After the spotlight of fraudster Amy Bock’s attentions, Nessie Ottaway simply moved on, writes Toitu curator Sean Brosnahan.
Tucked away in a drawer full of wedding invitations in the ‘‘The Big Day’’ exhibition at Toitu is a modest printed card that would be easy to overlook. It is, however, a memento of perhaps the most notorious wedding in Otago history.
On April 21, 1909 Amy Bock, a compulsive fantasist and fraudster posing as a well-to-do young bachelor, Percy Leonard Carol Redwood, married the second daughter of George and Martha Ottaway, of Port Molyneux.
The Ottaways gave their daughter a fitting wedding celebration. The ceremony itself was held in their home, a boarding house at the Nuggets popular with holiday makers from Dunedin.
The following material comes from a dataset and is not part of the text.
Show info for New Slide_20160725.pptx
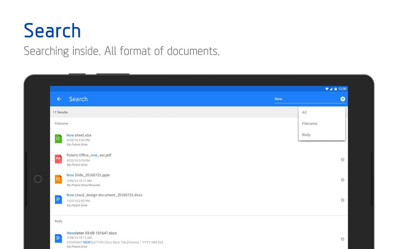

Guests were treated to a ‘‘sumptuous repast’’ in a giant marquee erected on the grounds and large enough to hold more than 100 invited guests.
All the traditional toasts were offered and there was singing and dancing into the night. An impressive pile of wedding gifts was on display and there was ‘‘a handsome wedding carriage brought down from Dunedin specially for the occasion’’. So it must have been an enormous shock when detectives arrived from Dunedin and exposed ‘‘Percy’’ as Amy, a well-known con artist.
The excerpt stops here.